For systems integrator and service provider Eurodata, unified communications was a case of 'eating its own dog-food.' The company claims to have been the first in the UK after Microsoft itself to implement the latter's Office Communications Server (OCS).
"The opportunity is that what was once very expensive technology has now come down in price," says Eurodata MD and co-founder Des Lekerman.
The choice of suppliers - Microsoft for the software and Mitel for the phones and other IP telephony hardware - was pretty much governed by Eurodata's existing partnerships with those companies.
However, Lekerman claims that those relationships - and the fact that it had already been involved in hundreds of installations of Microsoft's earlier Live Comms Server (LCS) - meant Eurodata staff had a good idea of what was going to be involved.
In particular, they knew that this was going to very different from past projects to move communications onto IP networks. Lekerman says that's because unified comms (UC) it is not merely an enhanced digital version of what went before, as IP telephony was, but something that lets his team do things and work in ways that they couldn't before.
"Things like VoIP didn't impact the business user - it was all back-end stuff only. UC is different," he adds.
He notes that it is not just an office-based system - Eurodata's consultants use it from home as well. "Voice works fine at home over a 2Mbit/s link, with better quality than people are used to, though video [over home broadband] is more of a problem," he says.
The key is that the UC system gives each individual a single identity on the network, no matter what device they're using. That single ID can then find them wherever they are, making the system people-centric and device-agnostic, says Eurodata.
It's not for everyone though, says Neil Keating, the company's commercial director. For instance, not all staff need to stay in contact on the road or out of hours, so an important part of the project was to figure out who would benefit from having a full UC set-up, rather than just the individual applications they needed.

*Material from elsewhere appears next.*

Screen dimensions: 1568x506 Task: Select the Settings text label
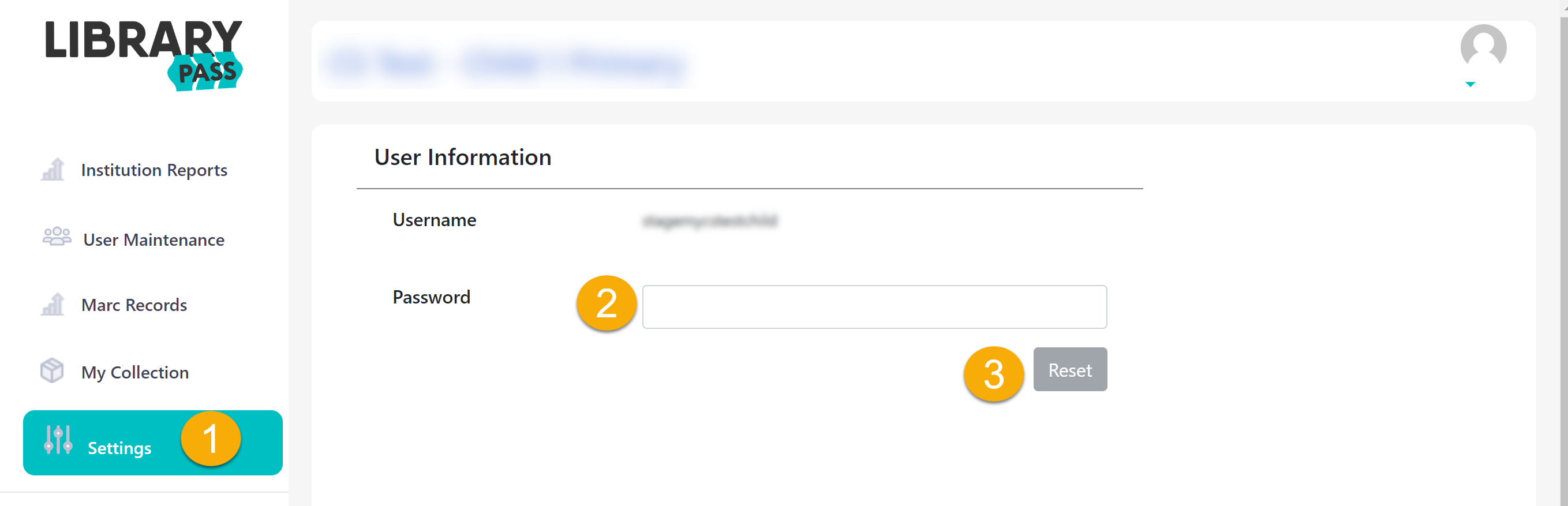pyautogui.click(x=119, y=448)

"Our knowledge workers are our consultants - they're constantly exchanging information and data," he adds. "Then there's our road warriors - the salespeople. They need to check proposal status, update their projects and so on. Our team uses a lot of instant messaging and an awful lot of LiveMeeting."
He says that while the HQ support staff and others all have Mitel handsets of one type or another, "We don't buy phones for our consultants any more - they have laptops with soft-phones."
According to Keating, a big benefit of the UC set-up is the ability to mix different comms media. For instance, the system could respond to a voice message with an out-of-office email, giving the caller information on how else to reach that person.
However, there are things in unified comms - or in the Microsoft version of it, at least - that aren't quite there yet, according to some of those involved in the Eurodata project. For example, there's not enough context in the OCS presence data, says Mitel UK director Marcus Jewell.
More context might tell you how best to contact that person, depending on how they're connected or where they are, he suggests, adding that Mitel says it is working with Microsoft to fix that.
"We'll probably have Lotus SameTime integration by February," he continues. "After that, the next big thing will be integration with Google when it enters the UC space."
And Neil Keating cautions that the set-up Eurodata chose, with Microsoft Exchange 2007 driving its email, will not suit every other mid-sized company - not least because of the hardware and software costs involved.
"Business managers want it now when they see the demo, but IT people see the upgrade requirements and so on," he says.
"A lot of enterprises won't buy Exchange 2007, because if you have 2000 to 4000 ports and aren't on Software Assurance, the cost is astronomical - but Exchange 2005 goes end-of-life in 2010," so they might not have a choice, he warns.
However, Des Lekerman says that for those that can afford the outlay - and whose business organisations can take advantage of the technology - it can be worth worth it.
"We create virtual teams for every project and need collaboration, so we have taken our existing Active Directory and Exchange infrastructure and layered UC on top," he says. "We have seen gains of up to 23 percent from things such as communications escalation - it has speeded up our decision time."